When reading a story, humans can rapidly understand new fictional characters with a few observations, mainly by drawing analogy to fictional and real people they met before in their lives. This reflects the few-shot and meta-learning essence of humans' inference of characters' mental states, i.e., humans' theory-of-mind (ToM), which is largely ignored in existing research. We fill this gap with a novel NLP benchmark, TOM-IN-AMC, the first assessment of models' ability of meta-learning of ToM in a realistic narrative understanding scenario. Our benchmark consists of $\sim$1,000 parsed movie scripts for this purpose, each corresponding to a few-shot character understanding task; and requires models to mimic humans' ability of fast digesting characters with a few starting scenes in a new movie. Our human study verified that humans can solve our problem by inferring characters' mental states based on their previously seen movies; while the state-of-the-art metric-learning and meta-learning approaches adapted to our task lags 30% behind.
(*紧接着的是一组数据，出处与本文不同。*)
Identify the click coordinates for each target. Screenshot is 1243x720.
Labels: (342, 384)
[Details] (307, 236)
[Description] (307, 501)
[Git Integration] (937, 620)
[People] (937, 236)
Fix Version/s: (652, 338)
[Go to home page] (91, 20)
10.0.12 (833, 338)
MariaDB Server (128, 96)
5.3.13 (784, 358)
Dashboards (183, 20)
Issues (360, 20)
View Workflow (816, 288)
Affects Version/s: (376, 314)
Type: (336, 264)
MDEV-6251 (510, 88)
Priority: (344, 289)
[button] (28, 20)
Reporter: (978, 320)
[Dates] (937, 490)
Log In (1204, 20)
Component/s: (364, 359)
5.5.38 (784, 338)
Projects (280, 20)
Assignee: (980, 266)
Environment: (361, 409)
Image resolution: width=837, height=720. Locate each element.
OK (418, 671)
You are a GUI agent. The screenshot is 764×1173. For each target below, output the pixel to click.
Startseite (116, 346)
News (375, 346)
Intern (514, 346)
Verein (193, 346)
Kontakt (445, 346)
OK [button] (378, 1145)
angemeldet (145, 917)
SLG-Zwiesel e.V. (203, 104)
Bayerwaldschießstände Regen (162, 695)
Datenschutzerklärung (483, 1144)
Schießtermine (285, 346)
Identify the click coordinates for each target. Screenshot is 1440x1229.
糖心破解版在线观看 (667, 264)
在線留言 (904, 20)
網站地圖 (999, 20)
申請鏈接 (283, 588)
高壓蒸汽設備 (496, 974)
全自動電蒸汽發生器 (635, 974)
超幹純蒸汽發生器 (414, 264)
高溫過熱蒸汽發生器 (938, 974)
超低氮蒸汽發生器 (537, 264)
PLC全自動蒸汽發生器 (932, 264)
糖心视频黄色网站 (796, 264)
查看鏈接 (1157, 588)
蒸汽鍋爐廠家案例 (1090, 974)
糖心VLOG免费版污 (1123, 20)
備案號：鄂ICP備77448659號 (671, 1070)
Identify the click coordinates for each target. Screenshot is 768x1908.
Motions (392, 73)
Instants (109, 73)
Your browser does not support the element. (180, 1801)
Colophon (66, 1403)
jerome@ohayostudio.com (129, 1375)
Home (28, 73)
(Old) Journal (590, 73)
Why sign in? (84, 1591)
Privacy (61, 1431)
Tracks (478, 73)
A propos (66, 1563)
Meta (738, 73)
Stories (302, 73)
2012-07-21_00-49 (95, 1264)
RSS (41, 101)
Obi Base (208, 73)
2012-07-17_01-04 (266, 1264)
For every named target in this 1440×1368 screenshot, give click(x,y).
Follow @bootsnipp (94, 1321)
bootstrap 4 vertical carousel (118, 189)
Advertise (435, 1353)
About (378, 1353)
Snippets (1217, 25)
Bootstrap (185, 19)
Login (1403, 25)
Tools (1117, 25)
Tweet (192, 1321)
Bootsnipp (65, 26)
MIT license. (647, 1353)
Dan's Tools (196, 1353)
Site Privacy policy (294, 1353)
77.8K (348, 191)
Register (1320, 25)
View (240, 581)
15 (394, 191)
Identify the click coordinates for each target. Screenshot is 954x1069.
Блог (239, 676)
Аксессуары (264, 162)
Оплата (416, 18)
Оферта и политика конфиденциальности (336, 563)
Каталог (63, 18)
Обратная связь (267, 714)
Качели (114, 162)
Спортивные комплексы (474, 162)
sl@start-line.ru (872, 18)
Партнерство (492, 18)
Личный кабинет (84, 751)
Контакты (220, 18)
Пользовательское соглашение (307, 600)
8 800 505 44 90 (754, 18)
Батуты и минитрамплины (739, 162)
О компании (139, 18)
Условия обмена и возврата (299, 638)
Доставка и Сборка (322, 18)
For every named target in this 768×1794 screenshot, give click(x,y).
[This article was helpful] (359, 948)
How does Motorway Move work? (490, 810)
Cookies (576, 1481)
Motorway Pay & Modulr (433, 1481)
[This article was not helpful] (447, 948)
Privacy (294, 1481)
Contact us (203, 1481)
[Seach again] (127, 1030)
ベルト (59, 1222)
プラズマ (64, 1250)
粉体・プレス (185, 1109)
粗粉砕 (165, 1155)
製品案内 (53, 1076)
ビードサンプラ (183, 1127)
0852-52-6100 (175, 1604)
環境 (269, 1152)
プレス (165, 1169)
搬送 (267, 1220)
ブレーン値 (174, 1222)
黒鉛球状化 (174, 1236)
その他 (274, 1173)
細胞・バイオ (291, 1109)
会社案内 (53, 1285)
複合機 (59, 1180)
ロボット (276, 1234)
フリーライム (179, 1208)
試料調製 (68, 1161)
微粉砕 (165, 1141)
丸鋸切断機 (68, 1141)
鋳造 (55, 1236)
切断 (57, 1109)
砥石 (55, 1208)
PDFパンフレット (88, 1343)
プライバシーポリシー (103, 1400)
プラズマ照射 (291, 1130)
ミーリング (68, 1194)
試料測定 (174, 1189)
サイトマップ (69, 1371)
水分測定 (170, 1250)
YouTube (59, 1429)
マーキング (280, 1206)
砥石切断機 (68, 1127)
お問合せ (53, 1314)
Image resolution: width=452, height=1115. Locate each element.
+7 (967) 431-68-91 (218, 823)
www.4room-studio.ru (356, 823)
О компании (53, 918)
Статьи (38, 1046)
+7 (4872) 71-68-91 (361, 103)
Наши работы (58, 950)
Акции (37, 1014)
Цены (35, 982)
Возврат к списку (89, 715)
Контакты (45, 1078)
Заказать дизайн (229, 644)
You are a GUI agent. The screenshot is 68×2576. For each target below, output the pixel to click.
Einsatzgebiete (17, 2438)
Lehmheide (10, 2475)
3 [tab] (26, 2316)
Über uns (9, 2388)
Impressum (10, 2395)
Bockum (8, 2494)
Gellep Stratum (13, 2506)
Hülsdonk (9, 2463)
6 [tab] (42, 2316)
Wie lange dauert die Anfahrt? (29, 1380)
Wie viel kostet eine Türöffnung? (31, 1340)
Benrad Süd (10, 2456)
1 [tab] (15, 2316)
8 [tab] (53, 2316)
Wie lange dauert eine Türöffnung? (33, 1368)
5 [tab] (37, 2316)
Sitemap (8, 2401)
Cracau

Image super-resolution is a common task on mobile and IoT devices, where one often needs to upscale and enhance low-resolution images and video frames. While numerous solutions have been proposed for this problem in the past, they are usually not compatible with low-power mobile NPUs having many computational and memory constraints. In this Mobile AI challenge, we address this problem and propose the participants to design an efficient quantized image super-resolution solution that can demonstrate a real-time performance on mobile NPUs. The participants were provided with the DIV2K dataset and trained INT8 models to do a high-quality 3X image upscaling. The runtime of all models was evaluated on the Synaptics VS680 Smart Home board with a dedicated edge NPU capable of accelerating quantized neural networks. All proposed solutions are fully compatible with the above NPU, demonstrating an up to 60 FPS rate when reconstructing Full HD resolution images. A detailed description of all models developed in the challenge is provided in this paper.

通过恢复（实体瘤的响应评估标准）自动测量病变/肿瘤大小，直径和分割对于计算机辅助诊断很重要。尽管近年来已经研究了它，但仍有空间可以提高其准确性和鲁棒性，例如（1）通过合并丰富的上下文信息来增强功能，同时保持高空间分辨率，（2）涉及新任务和损失以进行关节优化。为了实现这一目标，本文提出了一个基于变压器的网络（Meaformer，测量变压器），用于病变恢复直径预测和分割（LRDPS）。它被配制为三个相关和互补任务：病变分割，热图预测和关键点回归。据我们所知，这是首次使用按键重点回归进行恢复直径预测。 MeaeFormer可以通过使用变压器来捕获其远程依赖性来增强高分辨率功能。引入了两个一致性损失，以明确建立这些任务之间的关系，以更好地优化。实验表明，MeAformer实现了LRDP在大规模深层数据集上的最新性能，并在纵向研究中产生了两个下游诊所的任务，即3D病变细分和恢复评估。

我们介绍了自回归文本到图像（Parti）模型的途径，该模型生成高保真的影像图像并支持涉及复杂组成和世界知识的内容丰富的合成。 Parti将文本对图像生成视为类似于机器翻译的序列到序列建模问题，图像令牌的序列是目标输出，而不是其他语言的文本令牌。这种策略自然可以利用大型语言模型的先前工作，通过扩展数据和模型尺寸，能力和性能的持续进展。我们的方法很简单：首先，Parti使用基于变压器的图像令牌VIT-VQGAN将图像编码为离散令牌的序列。其次，我们通过将编码器二次变压器模型缩放到20B参数来实现一致的质量改进，其新的最新零弹药FID得分为7.23，而MS-Coco的FIDED得分为3.22。我们对本地化叙述以及党的详细分析（P2），这是1600多个英语提示的新的整体基准，证明了Parti在各种类别和难度方面的有效性。我们还探索并突出了我们的模型的局限性，以定义和体现关注重点领域以进一步改进。有关高分辨率图像，请参见https://parti.research.google/。

由于其在自主驾驶中的应用，因此基于单眼图像的3D感知已成为一个活跃的研究领域。与基于激光雷达的技术相比，单眼3D感知（包括检测和跟踪）的方法通常会产生较低的性能。通过系统的分析，我们确定了每个对象深度估计精度是界限性能的主要因素。在这种观察过程中，我们提出了一种多级融合方法，该方法将不同的表示（RGB和伪LIDAR）和跨多个对象（Tracklets）的时间信息结合在一起，以增强对目标深度估计。我们提出的融合方法实现了Waymo打开数据集，KITTI检测数据集和Kitti MOT数据集的每个对象深度估计的最新性能。我们进一步证明，通过简单地用融合增强的深度替换估计的深度，我们可以在单眼3D感知任务（包括检测和跟踪）方面取得重大改进。

在过去的几年中，训练前模型的出现将单峰领域（例如计算机视觉（CV）和自然语言处理（NLP））带到了一个新时代。实质性的作品表明它们对下游大学任务有益，并避免从头开始训练新的模型。那么，此类预训练的模型可以应用于多模式任务吗？研究人员探索了这个问题并取得了重大进展。本文调查了视觉预训练（VLP）的最新进展和新的前沿，包括图像文本和视频文本预训练。为了使读者更好地掌握VLP，我们首先从五个方面回顾了其最新进展：功能提取，模型体系结构，培训预训练目标，预训练数据集和下游任务。然后，我们详细概述了特定的VLP模型。最后，我们讨论了VLP中的新边界。据我们所知，这是对VLP的首次调查。我们希望这项调查能够阐明VLP领域的未来研究。